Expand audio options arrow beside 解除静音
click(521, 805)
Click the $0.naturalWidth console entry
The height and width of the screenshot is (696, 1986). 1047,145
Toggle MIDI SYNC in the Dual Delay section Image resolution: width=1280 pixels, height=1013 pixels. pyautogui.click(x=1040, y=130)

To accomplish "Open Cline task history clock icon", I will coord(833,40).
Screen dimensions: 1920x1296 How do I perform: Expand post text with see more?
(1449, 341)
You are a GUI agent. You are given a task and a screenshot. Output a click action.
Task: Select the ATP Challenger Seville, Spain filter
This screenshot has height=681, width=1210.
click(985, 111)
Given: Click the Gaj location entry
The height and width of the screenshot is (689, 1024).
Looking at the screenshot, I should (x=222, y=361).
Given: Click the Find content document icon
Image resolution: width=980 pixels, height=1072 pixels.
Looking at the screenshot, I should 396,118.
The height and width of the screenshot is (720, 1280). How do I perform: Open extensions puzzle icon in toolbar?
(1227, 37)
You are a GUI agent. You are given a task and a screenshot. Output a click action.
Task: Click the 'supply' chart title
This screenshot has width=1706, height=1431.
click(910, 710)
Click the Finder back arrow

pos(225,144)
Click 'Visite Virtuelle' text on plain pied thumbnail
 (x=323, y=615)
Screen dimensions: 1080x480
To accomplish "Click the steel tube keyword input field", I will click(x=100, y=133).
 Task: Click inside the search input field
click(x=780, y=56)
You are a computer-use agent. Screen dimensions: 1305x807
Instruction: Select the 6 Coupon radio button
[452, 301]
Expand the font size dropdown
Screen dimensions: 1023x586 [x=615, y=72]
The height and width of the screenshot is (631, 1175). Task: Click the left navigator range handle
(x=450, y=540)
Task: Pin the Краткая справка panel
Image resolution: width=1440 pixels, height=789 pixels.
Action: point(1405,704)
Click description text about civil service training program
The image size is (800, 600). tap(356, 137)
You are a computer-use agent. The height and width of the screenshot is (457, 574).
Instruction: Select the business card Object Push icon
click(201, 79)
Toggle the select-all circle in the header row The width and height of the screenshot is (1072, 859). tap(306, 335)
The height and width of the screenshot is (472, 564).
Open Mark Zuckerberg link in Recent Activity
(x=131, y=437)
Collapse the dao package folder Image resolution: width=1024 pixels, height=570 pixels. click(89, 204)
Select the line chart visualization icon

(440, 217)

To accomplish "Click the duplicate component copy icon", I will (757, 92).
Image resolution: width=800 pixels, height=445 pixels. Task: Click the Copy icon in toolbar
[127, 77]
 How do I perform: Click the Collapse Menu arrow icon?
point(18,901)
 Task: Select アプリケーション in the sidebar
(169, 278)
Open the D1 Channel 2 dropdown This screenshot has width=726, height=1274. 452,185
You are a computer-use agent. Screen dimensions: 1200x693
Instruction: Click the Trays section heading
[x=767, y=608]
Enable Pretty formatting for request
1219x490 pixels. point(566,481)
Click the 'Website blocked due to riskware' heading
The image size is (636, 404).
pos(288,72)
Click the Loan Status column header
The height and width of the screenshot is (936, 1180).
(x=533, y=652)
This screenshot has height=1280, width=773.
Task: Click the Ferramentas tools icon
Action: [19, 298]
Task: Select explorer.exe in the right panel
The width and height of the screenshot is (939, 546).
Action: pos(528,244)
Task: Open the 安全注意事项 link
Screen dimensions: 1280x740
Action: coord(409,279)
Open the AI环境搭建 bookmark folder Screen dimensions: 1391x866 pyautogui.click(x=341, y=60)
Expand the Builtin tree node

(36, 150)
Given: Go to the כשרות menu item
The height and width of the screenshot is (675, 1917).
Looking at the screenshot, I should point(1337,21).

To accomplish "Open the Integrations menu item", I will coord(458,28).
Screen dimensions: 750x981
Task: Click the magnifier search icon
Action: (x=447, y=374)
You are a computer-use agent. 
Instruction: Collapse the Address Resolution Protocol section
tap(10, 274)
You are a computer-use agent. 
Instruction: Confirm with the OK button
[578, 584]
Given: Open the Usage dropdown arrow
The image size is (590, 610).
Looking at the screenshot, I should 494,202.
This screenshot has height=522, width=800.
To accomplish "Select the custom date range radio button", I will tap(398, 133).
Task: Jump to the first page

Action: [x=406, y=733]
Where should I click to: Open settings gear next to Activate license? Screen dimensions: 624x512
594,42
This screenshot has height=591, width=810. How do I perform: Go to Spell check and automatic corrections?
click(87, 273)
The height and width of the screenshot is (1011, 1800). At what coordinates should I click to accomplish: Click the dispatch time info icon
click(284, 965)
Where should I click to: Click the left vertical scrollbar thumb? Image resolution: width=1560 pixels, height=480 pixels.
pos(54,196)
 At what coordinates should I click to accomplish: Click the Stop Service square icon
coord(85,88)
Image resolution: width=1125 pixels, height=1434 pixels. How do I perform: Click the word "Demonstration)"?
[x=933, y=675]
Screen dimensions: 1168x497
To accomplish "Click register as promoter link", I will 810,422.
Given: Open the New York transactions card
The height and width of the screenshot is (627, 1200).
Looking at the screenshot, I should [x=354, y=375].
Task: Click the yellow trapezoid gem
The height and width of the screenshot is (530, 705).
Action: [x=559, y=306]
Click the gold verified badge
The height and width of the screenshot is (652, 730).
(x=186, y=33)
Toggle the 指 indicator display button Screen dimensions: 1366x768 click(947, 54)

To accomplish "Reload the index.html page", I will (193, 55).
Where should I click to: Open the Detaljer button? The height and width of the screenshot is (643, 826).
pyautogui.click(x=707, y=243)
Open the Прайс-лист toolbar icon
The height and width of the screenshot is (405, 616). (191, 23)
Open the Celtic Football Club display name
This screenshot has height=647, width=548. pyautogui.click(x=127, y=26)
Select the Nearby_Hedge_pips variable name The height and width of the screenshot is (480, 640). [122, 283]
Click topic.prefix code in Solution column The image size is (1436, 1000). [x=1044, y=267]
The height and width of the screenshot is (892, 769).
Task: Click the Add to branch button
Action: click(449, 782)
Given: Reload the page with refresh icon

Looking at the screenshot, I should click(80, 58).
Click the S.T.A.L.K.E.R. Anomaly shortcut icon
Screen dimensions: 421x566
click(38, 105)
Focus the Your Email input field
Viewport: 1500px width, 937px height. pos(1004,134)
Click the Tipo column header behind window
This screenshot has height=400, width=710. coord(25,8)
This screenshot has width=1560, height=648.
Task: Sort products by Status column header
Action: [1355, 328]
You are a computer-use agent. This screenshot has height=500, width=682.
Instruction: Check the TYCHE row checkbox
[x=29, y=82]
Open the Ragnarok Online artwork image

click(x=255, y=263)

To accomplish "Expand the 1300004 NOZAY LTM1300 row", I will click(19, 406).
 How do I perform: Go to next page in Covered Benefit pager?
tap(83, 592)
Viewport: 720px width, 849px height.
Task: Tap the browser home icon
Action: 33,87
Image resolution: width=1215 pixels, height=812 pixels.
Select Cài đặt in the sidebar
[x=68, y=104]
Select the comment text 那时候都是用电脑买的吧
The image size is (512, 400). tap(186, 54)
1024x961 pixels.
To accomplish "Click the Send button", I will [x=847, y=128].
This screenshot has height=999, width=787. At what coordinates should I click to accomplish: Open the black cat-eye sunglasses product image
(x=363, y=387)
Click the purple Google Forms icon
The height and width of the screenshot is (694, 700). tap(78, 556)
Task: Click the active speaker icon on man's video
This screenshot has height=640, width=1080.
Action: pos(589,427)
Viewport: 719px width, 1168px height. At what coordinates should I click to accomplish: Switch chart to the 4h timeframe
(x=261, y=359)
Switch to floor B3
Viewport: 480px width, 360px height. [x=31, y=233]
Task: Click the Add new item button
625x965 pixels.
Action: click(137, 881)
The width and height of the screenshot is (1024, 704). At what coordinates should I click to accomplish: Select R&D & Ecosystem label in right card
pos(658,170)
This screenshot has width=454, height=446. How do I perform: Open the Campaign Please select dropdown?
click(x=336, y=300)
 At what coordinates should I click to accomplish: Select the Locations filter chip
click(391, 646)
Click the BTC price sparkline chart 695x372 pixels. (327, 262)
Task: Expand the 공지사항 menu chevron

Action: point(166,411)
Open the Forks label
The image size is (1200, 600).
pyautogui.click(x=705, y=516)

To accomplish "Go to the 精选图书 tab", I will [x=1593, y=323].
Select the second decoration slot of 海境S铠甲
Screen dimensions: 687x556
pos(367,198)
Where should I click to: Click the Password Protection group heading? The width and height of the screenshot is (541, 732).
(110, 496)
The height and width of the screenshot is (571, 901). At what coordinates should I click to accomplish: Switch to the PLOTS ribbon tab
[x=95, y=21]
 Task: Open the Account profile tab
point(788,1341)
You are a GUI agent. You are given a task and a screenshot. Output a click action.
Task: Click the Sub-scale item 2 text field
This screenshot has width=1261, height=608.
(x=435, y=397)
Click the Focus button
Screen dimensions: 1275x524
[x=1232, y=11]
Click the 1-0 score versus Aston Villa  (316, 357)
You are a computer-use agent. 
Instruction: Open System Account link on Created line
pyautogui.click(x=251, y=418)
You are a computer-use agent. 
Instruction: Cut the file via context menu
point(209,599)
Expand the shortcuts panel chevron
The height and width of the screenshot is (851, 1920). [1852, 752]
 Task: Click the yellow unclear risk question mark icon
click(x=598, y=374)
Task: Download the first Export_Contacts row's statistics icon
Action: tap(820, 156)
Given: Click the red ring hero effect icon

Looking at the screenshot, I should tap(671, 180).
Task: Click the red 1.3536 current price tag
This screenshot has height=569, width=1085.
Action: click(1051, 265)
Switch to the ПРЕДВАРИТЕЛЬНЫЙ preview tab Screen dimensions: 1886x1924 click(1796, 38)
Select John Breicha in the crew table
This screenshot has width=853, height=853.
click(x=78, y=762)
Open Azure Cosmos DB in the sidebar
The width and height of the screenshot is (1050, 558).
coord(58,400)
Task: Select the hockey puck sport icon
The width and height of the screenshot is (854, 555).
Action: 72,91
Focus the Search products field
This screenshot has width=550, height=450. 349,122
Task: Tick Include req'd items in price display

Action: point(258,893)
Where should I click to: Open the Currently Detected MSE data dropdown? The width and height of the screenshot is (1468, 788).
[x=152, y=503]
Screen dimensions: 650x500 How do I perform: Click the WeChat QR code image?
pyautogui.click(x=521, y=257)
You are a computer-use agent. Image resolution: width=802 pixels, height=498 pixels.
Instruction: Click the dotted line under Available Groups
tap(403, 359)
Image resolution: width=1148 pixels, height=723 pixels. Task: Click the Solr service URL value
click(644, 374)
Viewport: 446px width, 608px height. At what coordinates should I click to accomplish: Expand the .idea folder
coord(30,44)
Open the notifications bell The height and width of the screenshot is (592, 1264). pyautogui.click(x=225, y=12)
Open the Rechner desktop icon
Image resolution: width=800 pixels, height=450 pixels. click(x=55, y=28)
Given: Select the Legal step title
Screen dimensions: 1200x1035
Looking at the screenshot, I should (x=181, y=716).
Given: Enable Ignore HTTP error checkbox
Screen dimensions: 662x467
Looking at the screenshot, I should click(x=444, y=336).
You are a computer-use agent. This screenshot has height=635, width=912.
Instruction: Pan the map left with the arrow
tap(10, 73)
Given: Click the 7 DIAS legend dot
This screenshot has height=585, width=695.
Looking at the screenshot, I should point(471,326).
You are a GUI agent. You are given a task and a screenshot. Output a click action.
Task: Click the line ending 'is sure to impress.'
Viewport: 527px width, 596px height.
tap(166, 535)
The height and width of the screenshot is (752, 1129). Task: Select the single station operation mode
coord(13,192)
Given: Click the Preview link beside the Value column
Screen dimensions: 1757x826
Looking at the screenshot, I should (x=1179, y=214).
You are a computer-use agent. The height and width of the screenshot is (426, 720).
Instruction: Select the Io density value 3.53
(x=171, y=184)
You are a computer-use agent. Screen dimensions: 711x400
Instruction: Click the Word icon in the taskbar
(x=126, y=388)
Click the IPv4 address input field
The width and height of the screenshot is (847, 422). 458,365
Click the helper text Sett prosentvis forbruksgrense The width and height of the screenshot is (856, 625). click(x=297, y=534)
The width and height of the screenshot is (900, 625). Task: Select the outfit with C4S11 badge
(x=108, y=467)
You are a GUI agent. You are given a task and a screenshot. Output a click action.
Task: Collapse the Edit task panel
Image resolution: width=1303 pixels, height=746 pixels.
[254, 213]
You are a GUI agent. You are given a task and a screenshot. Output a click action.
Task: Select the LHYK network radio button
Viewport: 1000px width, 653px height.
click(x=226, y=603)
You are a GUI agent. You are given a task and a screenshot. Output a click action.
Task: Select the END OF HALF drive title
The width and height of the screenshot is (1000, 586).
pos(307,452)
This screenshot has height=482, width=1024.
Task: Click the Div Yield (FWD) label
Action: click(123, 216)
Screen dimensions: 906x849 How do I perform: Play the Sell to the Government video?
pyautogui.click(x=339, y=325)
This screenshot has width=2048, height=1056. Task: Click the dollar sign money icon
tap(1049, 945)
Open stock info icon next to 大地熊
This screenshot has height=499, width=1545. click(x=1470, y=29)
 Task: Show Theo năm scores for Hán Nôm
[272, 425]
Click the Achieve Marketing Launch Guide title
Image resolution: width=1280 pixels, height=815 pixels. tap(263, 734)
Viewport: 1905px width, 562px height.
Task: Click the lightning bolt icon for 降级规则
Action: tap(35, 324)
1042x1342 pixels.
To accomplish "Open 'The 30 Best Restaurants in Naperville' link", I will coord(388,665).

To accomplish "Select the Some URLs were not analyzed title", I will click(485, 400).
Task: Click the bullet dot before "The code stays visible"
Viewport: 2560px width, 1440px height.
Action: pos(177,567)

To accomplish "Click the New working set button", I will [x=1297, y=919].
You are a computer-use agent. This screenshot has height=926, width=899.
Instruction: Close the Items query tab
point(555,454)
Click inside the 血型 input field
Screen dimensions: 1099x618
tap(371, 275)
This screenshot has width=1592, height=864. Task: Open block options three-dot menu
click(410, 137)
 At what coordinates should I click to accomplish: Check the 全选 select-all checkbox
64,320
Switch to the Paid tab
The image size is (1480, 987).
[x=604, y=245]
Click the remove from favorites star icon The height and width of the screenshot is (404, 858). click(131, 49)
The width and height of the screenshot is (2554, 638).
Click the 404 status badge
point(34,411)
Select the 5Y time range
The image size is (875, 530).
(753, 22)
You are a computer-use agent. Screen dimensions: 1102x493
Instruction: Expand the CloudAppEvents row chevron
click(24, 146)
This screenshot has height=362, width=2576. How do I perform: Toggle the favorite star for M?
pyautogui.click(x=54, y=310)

DIRECTIONS:
Each line in the entries above, starting at the line with "Given: Open the New York transactions card" and ending at the line with "Click the gold verified badge", is to be printed exactly, and only those lines.

RESPONSE:
Given: Open the New York transactions card
The height and width of the screenshot is (627, 1200).
Looking at the screenshot, I should [x=354, y=375].
Task: Click the yellow trapezoid gem
The height and width of the screenshot is (530, 705).
Action: [x=559, y=306]
Click the gold verified badge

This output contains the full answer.